(This is my fourth and probably, for now, last tale from the East Coast. We’re nearly packed and I’ll be in L.A. and writing real L.A. stories full-time starting next week. -Joe)
As I mentioned in the first installment of this series, I’ve been living in Jersey City, one subway stop from NYC. Jersey City is a sort of inner-ring suburb of NYC, but located in a different state. Jersey City is fairly population-dense, very walkable, and well-serviced by subway, bus, and light rail. For an L.A. County benchmark, Jersey City is roughly the same population as Glendale, in a bit smaller area. “JC” is a big city in its own right, but it’s small in comparison to our taller neighbor across the Hudson River. Hence, I think that the Jersey City bikeway implementation story might be most applicable to L.A. County cities like Torrance, Pomona, Glendale, Pasadena and like. Good sized cities, but small in comparison to the city of Los Angeles.
When I moved here in 2012, Jersey City had two very short on-street bike lanes. One is 5-blocks long, painted as a sort of Earth Day 2012 publicity stunt. The other bike lane is even shorter; it’s on a widened bridge in a state park.

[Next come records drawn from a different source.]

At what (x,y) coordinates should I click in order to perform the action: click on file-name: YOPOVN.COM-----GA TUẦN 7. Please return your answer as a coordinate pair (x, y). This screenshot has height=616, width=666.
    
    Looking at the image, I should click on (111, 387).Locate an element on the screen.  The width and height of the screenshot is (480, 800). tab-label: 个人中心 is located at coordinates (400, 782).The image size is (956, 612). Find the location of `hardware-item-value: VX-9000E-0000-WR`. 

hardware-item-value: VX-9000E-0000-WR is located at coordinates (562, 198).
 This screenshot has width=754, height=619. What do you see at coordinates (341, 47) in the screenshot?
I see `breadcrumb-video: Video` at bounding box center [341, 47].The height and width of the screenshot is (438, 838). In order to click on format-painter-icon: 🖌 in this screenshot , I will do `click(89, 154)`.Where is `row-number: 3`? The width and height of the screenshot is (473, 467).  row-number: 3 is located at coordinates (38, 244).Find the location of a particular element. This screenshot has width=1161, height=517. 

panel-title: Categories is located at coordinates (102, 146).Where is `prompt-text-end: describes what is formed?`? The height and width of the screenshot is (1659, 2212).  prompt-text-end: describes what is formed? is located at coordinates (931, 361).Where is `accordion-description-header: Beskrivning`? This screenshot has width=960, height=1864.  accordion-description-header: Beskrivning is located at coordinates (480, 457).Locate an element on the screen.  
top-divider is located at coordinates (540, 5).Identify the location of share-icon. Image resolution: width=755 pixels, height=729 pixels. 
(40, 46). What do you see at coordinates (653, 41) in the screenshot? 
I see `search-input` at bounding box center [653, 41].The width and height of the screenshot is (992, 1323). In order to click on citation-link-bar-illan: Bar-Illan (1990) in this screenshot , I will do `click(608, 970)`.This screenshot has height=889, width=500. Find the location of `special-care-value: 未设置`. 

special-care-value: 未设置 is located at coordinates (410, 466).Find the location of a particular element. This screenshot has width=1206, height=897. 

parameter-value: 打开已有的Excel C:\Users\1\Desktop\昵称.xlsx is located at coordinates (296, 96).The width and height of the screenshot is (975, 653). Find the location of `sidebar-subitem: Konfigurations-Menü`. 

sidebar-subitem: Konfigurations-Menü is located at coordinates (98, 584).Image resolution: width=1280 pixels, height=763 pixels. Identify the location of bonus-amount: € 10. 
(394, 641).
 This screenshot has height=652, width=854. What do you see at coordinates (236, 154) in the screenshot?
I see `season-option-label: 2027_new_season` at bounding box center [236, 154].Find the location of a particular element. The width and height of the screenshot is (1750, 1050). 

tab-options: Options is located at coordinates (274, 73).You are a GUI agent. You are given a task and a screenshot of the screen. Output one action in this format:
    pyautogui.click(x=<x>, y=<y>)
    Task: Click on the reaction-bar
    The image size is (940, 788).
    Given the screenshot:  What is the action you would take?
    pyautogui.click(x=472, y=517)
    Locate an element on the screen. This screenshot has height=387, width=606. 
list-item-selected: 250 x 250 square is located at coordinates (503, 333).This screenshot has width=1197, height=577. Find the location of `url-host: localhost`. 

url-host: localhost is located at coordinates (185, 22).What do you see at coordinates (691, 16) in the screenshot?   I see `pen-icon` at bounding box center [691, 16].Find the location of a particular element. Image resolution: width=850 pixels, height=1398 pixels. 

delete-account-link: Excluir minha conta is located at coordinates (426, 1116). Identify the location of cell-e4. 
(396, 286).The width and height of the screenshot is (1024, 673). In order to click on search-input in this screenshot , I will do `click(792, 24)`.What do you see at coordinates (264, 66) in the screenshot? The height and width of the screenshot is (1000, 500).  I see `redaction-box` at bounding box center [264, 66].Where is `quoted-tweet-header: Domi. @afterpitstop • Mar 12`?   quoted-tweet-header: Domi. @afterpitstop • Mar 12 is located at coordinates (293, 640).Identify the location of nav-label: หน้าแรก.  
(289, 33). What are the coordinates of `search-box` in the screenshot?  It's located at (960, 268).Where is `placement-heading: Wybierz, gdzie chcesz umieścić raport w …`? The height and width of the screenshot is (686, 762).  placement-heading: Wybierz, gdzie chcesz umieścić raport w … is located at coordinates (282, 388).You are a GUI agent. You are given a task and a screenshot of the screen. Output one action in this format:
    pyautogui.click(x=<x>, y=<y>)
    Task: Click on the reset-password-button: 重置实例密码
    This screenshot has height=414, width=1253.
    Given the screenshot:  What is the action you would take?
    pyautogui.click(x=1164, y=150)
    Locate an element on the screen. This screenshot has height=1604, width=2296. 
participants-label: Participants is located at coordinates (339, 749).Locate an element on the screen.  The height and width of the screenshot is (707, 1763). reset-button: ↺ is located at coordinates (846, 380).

The local bicycle advocates formed a non-profit, called BikeJC. BikeJC hosts rides, and pushes the city to do more for cycling. When I arrived, I got in touch with BikeJC and did some volunteering with them.
BikeJC leaders worked with the city to create a bicycle plan in 2006.
BikeJC leaders worked with the city to create another bicycle plan in 2010.
When, during election season in 2012, longtime Mayor Healy rolled out another bicycle plan, some BikeJC leaders were understandably discouraged. The mayor touted 55 miles of bikeways, lukewarmly declaring:
We’re obviously not going to put them [bikeways] in high-density traffic areas. But a lot of our side streets can accommodate bike lanes and we intend to do that.
The press quoted the 55 mile figure. The fine print, though, was that the city was committed to striping only the first 3 miles, which would be done the summer after the 2013 election. Like many bike plans, there was little political will, no timeline, and little confidence that implementation would actually happen.